Does it make sense to anyone over the age of five that we are at or near a bottom? Here's the deal folks, you were lied to. Repeatedly. By Bernanke, Paulson, Frank,Dodd, Geitner, the NAR, Bush, Obama, CNBC, and every other Real Estate Cheerleader that in spite of the huge flashing red sirens we were heading for a crash of epic proportions, told you to buy a house, or two, go into debt, real estate always goes up, buy now or be priced out.

And yet these same liars, con men, and spinmeisters are still given media coverage, still touted as "experts" to be listened to. These same charlatans that were wrong. more than wrong, and sometimes dead wrong. Many of them made fortunes while millions of you lost trillions.

Case in point, from today:
"This year, prices probably will fall 4.9 percent before posting a 4.4 percent gain in 2010, according to Lawrence Yun, the trade group’s chief economist."

Why would anyone give an ounce of credibility to this paid shill for the NAR when they have been wrong each and every year for the past decade? The last 'Chief Economist" for the NAR, David Lierah, ( now out on his own) has pretty much said he was paid to say all those rosy things about house prices and stuff. He was just talking his book. As my grandfather said, " Go ask a barber if you need a haircut. They will always say YES."

But I digress, it's been a while. Ok. I mentioned Round Two earlier. Here's why there will be a Round Two folks. We are merely in the eye of the Hurricane. That should be a very familiar metaphor for us Floridians. We've witnessed the front of the storm. It has not passed, we are in the calm that precedes the back half of the storm. A lot of people think that we've seen the worst, even some of my fellow housing "bears" are calling this a bottom or near bottom. There's talk about "green shoots", instead of preparing for a tsunami of inventory that will flood the markets and begin Round Two of falling prices.

What they fail to mention is that for the past few months there has been a quasi-moratorium on foreclosures. Remember when Obama asked for this and most banks complied back in early 2009? Most institutions with delinquent mortgages didn't foreclose. Well, that's over now and the rush to get properties on the market is coming.

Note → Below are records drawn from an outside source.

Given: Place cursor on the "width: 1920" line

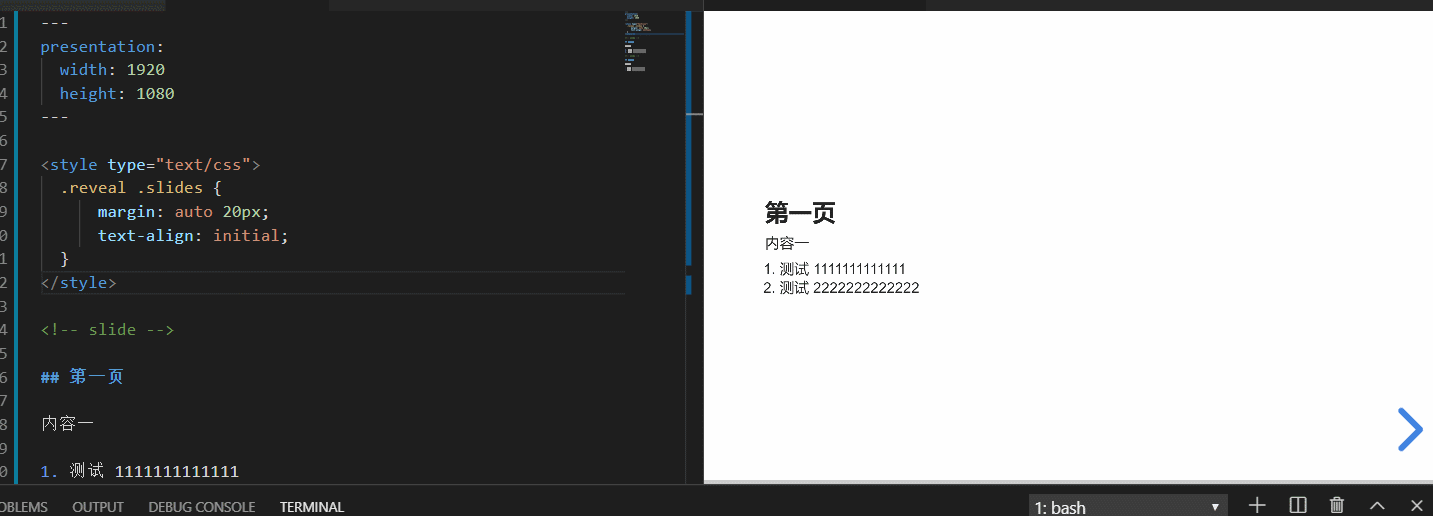Looking at the screenshot, I should (x=112, y=70).
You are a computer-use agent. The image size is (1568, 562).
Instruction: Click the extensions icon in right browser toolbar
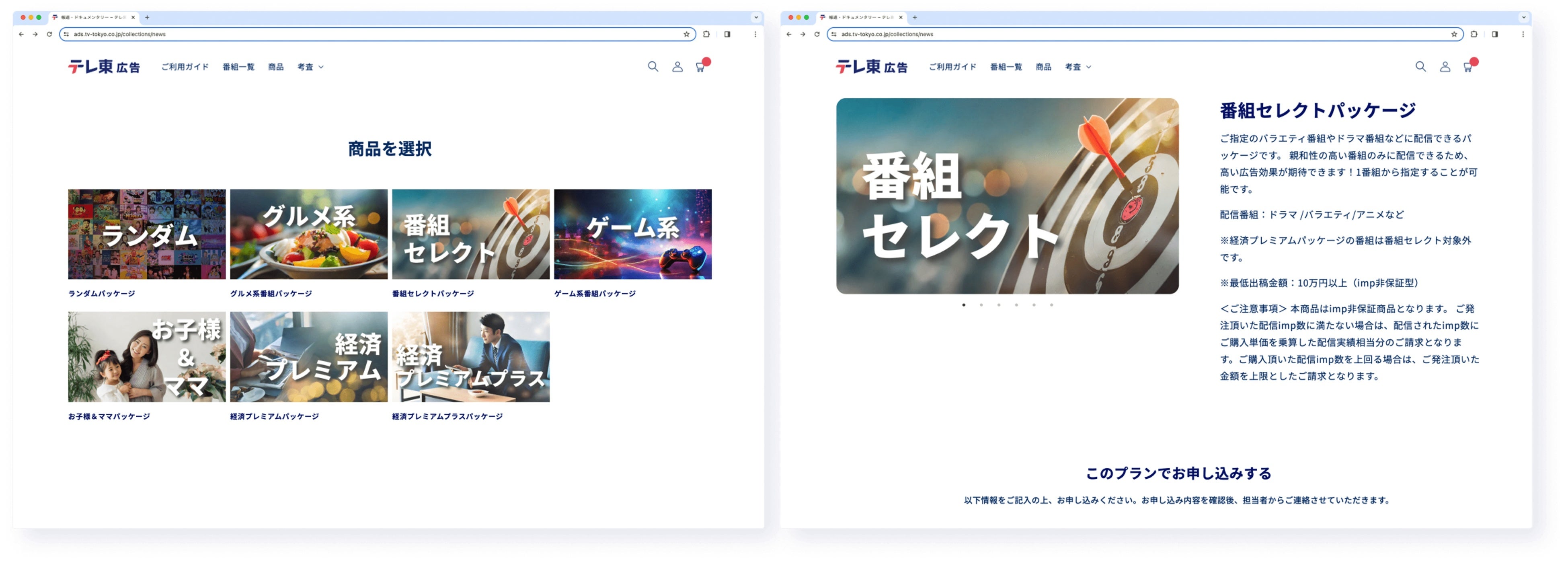coord(1474,34)
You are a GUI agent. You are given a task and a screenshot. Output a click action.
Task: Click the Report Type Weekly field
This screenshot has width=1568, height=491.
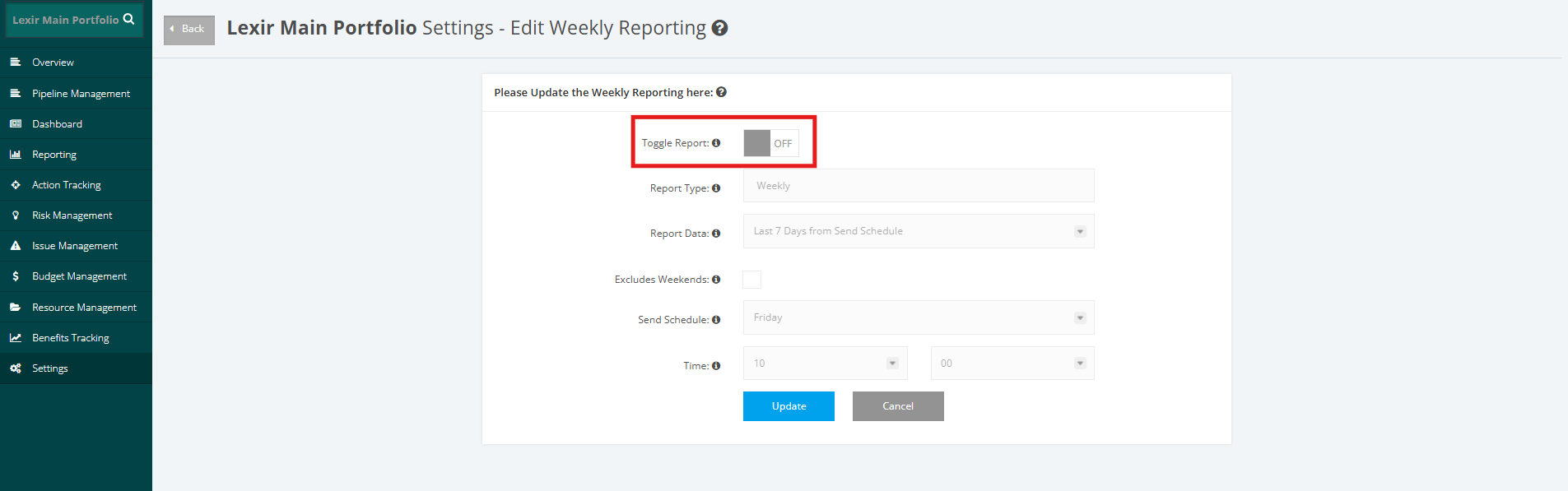point(919,186)
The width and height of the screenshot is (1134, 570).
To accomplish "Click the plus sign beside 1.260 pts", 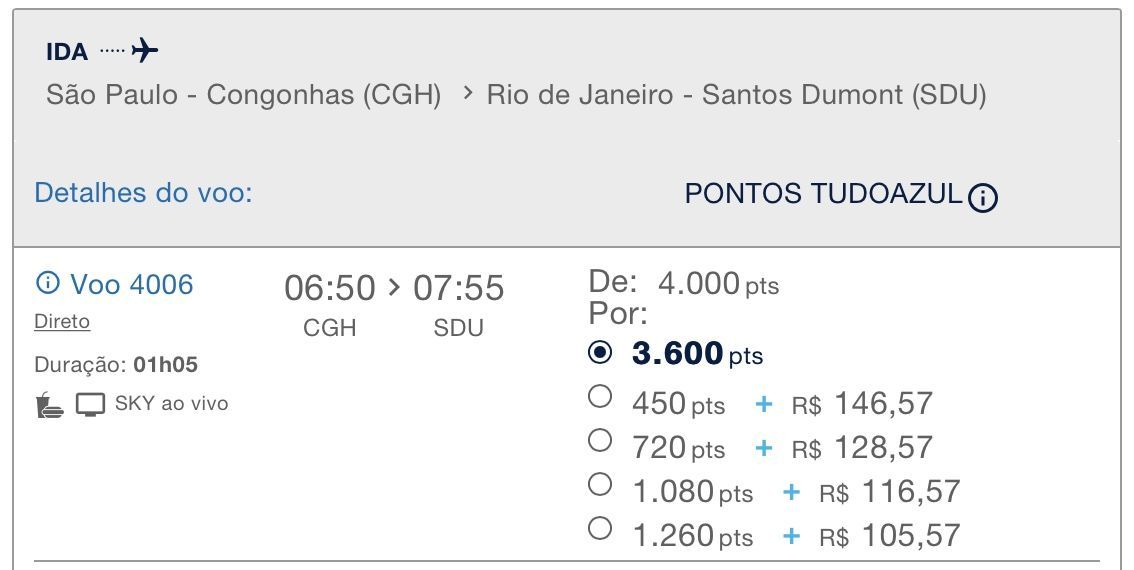I will (791, 536).
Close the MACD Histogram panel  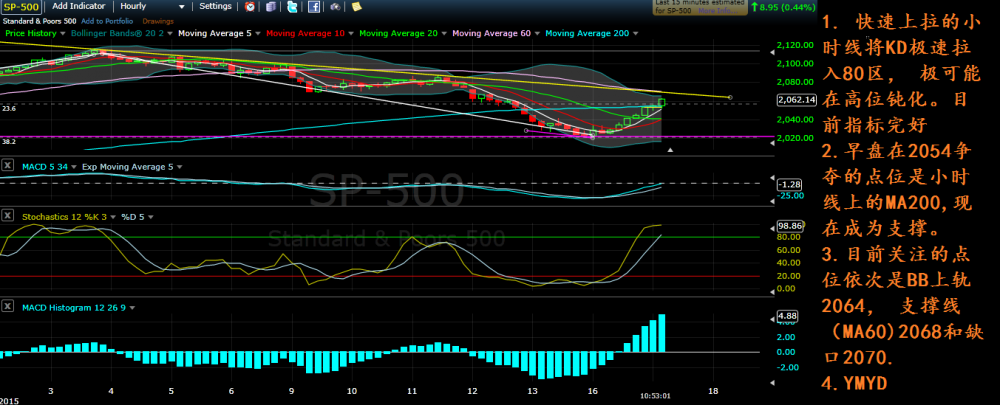click(8, 305)
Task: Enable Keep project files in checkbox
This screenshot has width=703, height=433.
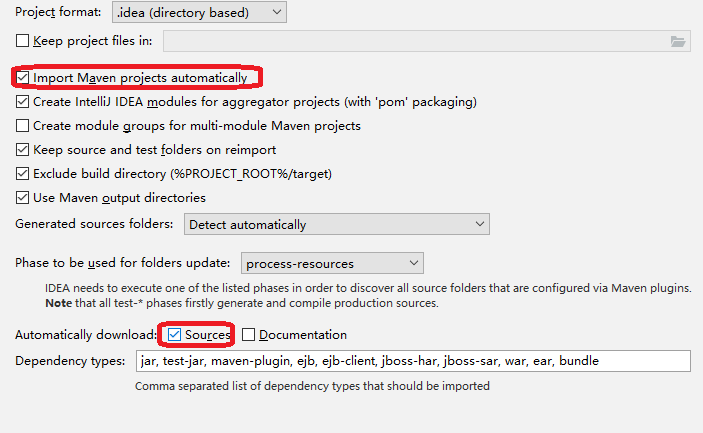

There has been billions on billions just thrown at this problem to stave off the inevitable crash. It will not stop it, it only resulted in a pause. An eye of the hurricane. Only 30 percent of foreclosed homes are currently on the market, meaning that some 500,000 sit vacant across the country, part of a vast “phantom inventory” that the market has yet to grapple with. Remember your neighbors?

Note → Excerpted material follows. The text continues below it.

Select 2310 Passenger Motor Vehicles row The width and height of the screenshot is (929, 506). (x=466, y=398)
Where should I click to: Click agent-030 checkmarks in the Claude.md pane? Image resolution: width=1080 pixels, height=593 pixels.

Did I mention the wave (remember Hurricanes come in waves) of resets? We are approaching a second colossal reset and recast wave hitting the U.S. over the next few years. The resets are when the just the interest rate on your loan changes, but the recasts are when the payments change. That's what's going to up this hurricane a level or two. It's not a big deal if just the interest rate changes but when your payment doubles, your in trouble. Any of your neighbors move in over the past few years? I'll bet they have an ARM, ALT-A, NEG AM, or other toxic loan with almost no down payment and are under water.

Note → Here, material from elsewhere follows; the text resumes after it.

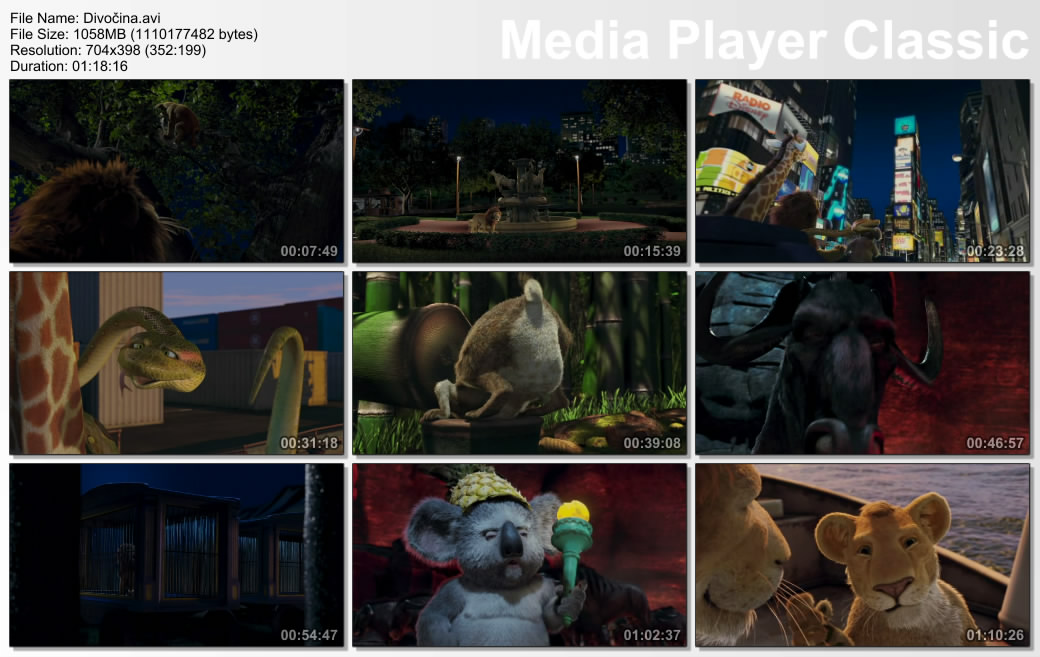Open the lion cub on boat thumbnail
Screen dimensions: 1040x657
[x=862, y=555]
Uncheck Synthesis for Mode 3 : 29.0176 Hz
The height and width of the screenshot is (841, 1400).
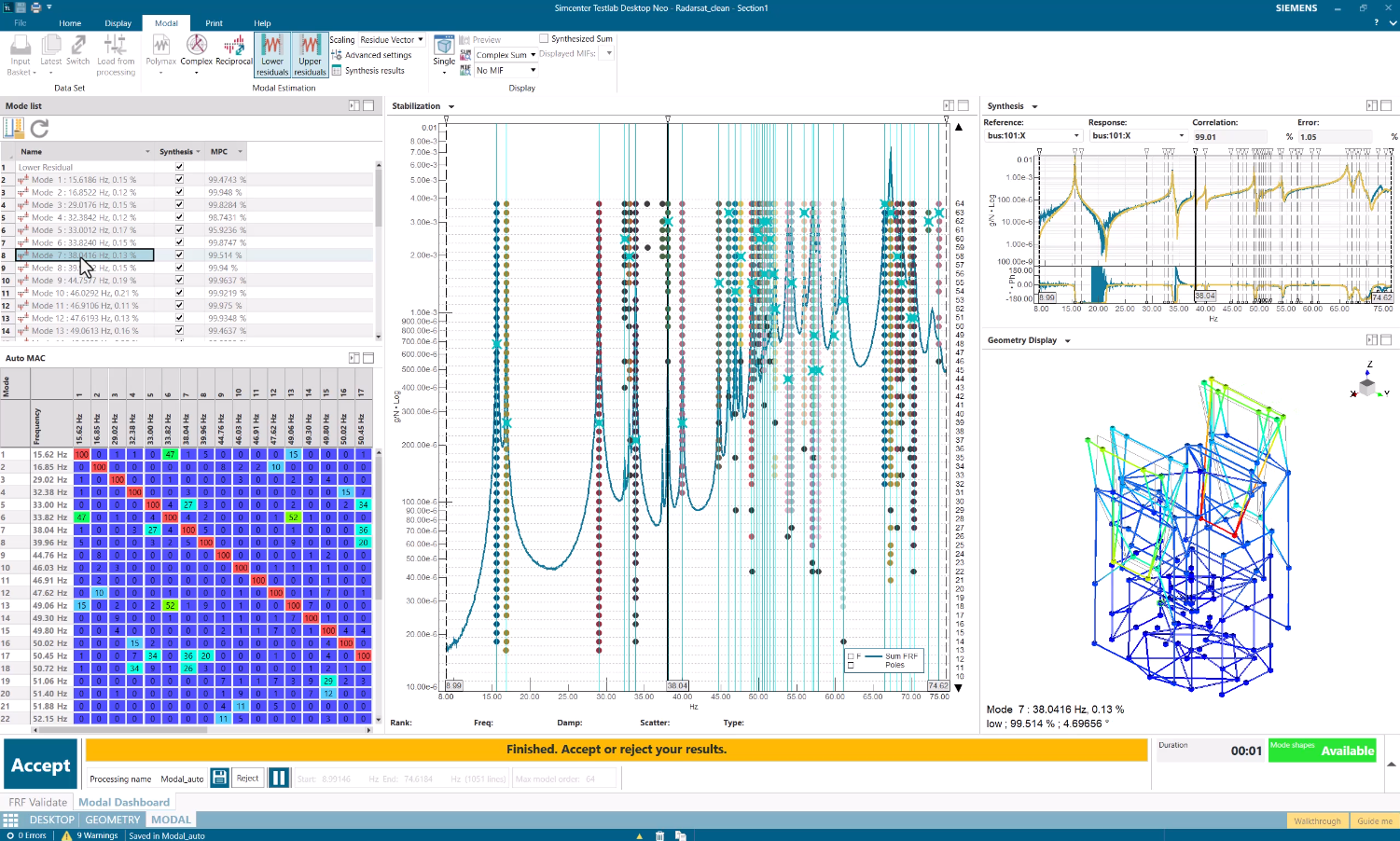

Who's there to buy these houses? Potential buyers can't purchase homes when they are losing their jobs, or are already behind on their current mortgage, regardless of how attractive the credits and mortgages are. Banks have significantly tightened their guidelines. Mortgage rates are increasing. Foreclosures will begin to flood the market. Inventories will resume to swell. The price of homes will continue to fall until the properties are affordable for potential buyers. That's worth repeating. Prices will continue to fall until they are affordable- by conventional, old time standards and ratios of solid, verifiable, what the hell are you making and can you really afford it prices. I'm not even going to start with our ludicrous taxes or insurance problems.

I'll continue this in another post, but for now I will leave you with the chart on the left. They say a picture is worth a thousand words. Buckle up folks.